Глава 11. Post scriptumПолитика и частная жизнь: первое «Философическое письмо» и матримониальная стратегия Надеждина

I

Ключевой для нашего сюжета вопрос – о том, как Надеждину могло прийти в голову напечатать откровенно неподцензурную и опасную статью Чаадаева, – все еще остается без истолкования. Политические жесты не всегда предопределяются исключительно логикой идеологического соперничества, структурой публичного поля или столкновением философских аргументов. Политические теоретики – это не условные индивиды, живущие в пространственно-временном вакууме и говорящие один на один с вечностью. Это люди, подверженные страстям и включенные в цепочки самых разных социальных взаимодействий.
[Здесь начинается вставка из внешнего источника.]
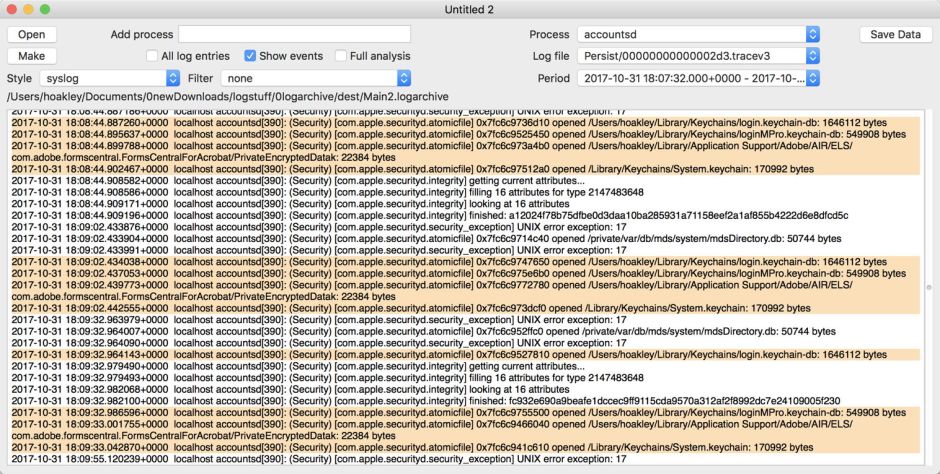Focus the Add process text field

pyautogui.click(x=294, y=35)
Как мы постараемся показать, готовность Надеждина испытать на прочность идеологические конвенции николаевской эпохи, пойдя на беспрецедентный риск, могла быть связана с проблематикой, не имевшей прямого отношения к политике. Обстоятельства частной жизни журналиста поставили его в чрезвычайно сложное положение, выход из которого он напряженно искал на протяжении месяцев, предшествовавших «телескопическому» скандалу. Мы убеждены, что личная коллизия Надеждина служит пусть и неожиданным, но значимым контекстом, внутри которого разворачивалась история появления первого «Философического письма» на страницах «Телескопа».